Document excerpt →

My neighbor hosted her own daughter’s baby shower for her 2nd baby

Anonymous
Anonymous wrote:
Anonymous wrote:
Anonymous wrote:I see showers as parties and a way to hang out with family and friends. Also all that good food!!


Just with a gift as an entry fee.


Well, I am used to bringing hostess gifts, wine and food to most any party I attend. I also give generous amounts of cash gifts on weddings. I have been raised well and without the soul sucking poverty that people like OP has experienced, so bringing gifts to other actually brings me joy. And buying baby gifts? OMG! They are the best. So cute, so tiny, so much fun!!


Clearly you were not “raised well” if you are unfamiliar with shower etiquette. But nice try.
Anonymous
Anonymous wrote:
Anonymous wrote:
Anonymous wrote:
Anonymous wrote:
Anonymous wrote:
Anonymous wrote:
Anonymous wrote:
Anonymous wrote:
Anonymous wrote:I don’t see anything wrong with that at all.


OP here. Well my own mother and grandmother are both dead. But I was always taught (and previous threads on here have confirmed that:

A - and immediately family member of the bride cannot host and
B - no showers after the first baby



I guess I’m just a lowly middle class person, because most people that I know had a shower for each baby (it’s fun, why not?) and who cares if a relative hosts the party? I never heard any of those rules until reading DCUM.


These are not uncommon “rules” just because you never heard of them.


NP. Regardless of whether PP has heard of them, they are outdated. These rules are for people who need to fetch their smelling salts when someone wears white after Labor Day.


You don’t get to decide if it’s outdated. It is tacky, very tacky and a grab. Everyone with any sense knows that.


+1,000


Explain how a shower thrown by family is a tacky gift grab, and one thrown by a friend is not. TIA.


Any showers after the first baby are tacky gift grabs. You’re welcome.


Do you need help reading? I can help you if you need help.
Anonymous
Anonymous wrote:How sweet of the neighbor to host her DD's baby shower for 2nd baby! I love it when family hosts. Why should friends bear the cost and effort of hosting showers? That is such entitlement and imposition.


Her mother hosting for even a first baby is gauche but to have a shower for a 2nd baby is screaming "gift grab." No one can make you say "yes" to a shower. I don't care if it's it been 25 years between babies.
Anonymous
Anonymous wrote:
Anonymous wrote:
Anonymous wrote:
Anonymous wrote:
Anonymous wrote:
Anonymous wrote:I don’t see anything wrong with that at all.

Exercise tasks →
1 - In the listing, rename "Blog" to "Nieuws" in the lines from the one containing "Juridisch (13, 2362)" through the last line of the listing, keeping everything else the same.
2 - Carry on the forum thread about a neighbor hosting her daughter's shower for a second baby, starting after its last line.

Records from a dataset
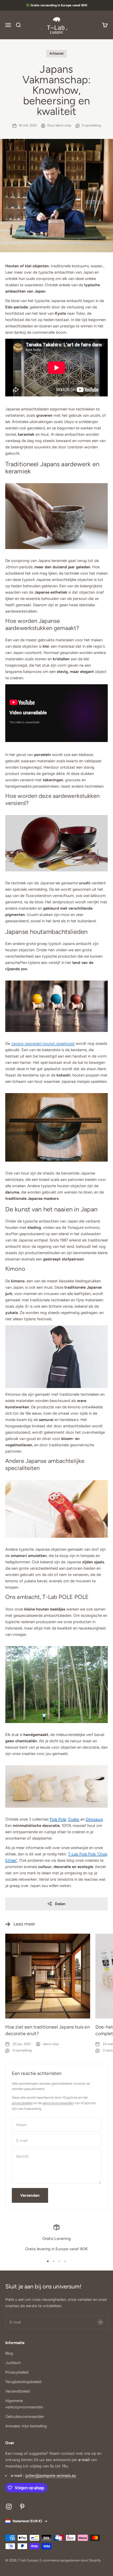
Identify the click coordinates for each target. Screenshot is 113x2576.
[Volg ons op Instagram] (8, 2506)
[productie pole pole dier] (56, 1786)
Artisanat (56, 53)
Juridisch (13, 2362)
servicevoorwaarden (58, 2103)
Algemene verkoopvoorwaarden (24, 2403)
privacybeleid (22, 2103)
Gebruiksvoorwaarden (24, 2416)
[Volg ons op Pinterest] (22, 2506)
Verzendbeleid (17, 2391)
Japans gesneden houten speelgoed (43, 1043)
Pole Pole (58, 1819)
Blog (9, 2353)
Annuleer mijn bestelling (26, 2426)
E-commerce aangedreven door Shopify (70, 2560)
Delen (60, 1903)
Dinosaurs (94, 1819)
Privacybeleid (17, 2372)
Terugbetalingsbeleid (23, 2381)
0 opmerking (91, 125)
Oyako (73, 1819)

Task results →
1 -
Juridisch (13, 2362)
servicevoorwaarden (58, 2103)
Algemene verkoopvoorwaarden (24, 2403)
privacybeleid (22, 2103)
Gebruiksvoorwaarden (24, 2416)
[Volg ons op Pinterest] (22, 2506)
Verzendbeleid (17, 2391)
Japans gesneden houten speelgoed (43, 1043)
Pole Pole (58, 1819)
Nieuws (9, 2353)
Annuleer mijn bestelling (26, 2426)
E-commerce aangedreven door Shopify (70, 2560)
Delen (60, 1903)
Dinosaurs (94, 1819)
Privacybeleid (17, 2372)
Terugbetalingsbeleid (23, 2381)
0 opmerking (91, 125)
Oyako (73, 1819)

2 -
OP here. Well my own mother and grandmother are both dead. But I was always taught (and previous threads on here have confirmed that:

A - and immediately family member of the bride cannot host and
B - no showers after the first baby



Those aren't the rules anymore grandma. You probably also think people can't wear white before Memorial Day.


NP and no. I’m 27 and know it’s considered rude for mothers to host daughters baby and wedding showers. And absolutely no shower after first baby (or wedding).

It makes sense if you think about it. If your mother can afford to host a shower for you then she can also afford to get you what you need. After the first baby you should have the essentials.


Showers are celebrations. They don't always have to have a practical get you what you need thing. Anyone who has ever received a baby bathrobe as a shower gift will know that.

Sorry no one cared enough about you to celebrate life changing events for you.


Thanks, dear, but I’m loved but not greedy. One shower for the first baby was enough. I can afford to clothe my second baby.

And, news flash! - you can celebrate and be celebrated without begging for gifts!!


News flash! No one in my circle begs for gifts or mentions gifts. People are affluent and are truly hard to shop for. No one is buying packets of diapers and cans of formula for the the mother-to-be! JFC! I suspect DMV posters are unnecessarily arguing with OP who is probably from flyover country.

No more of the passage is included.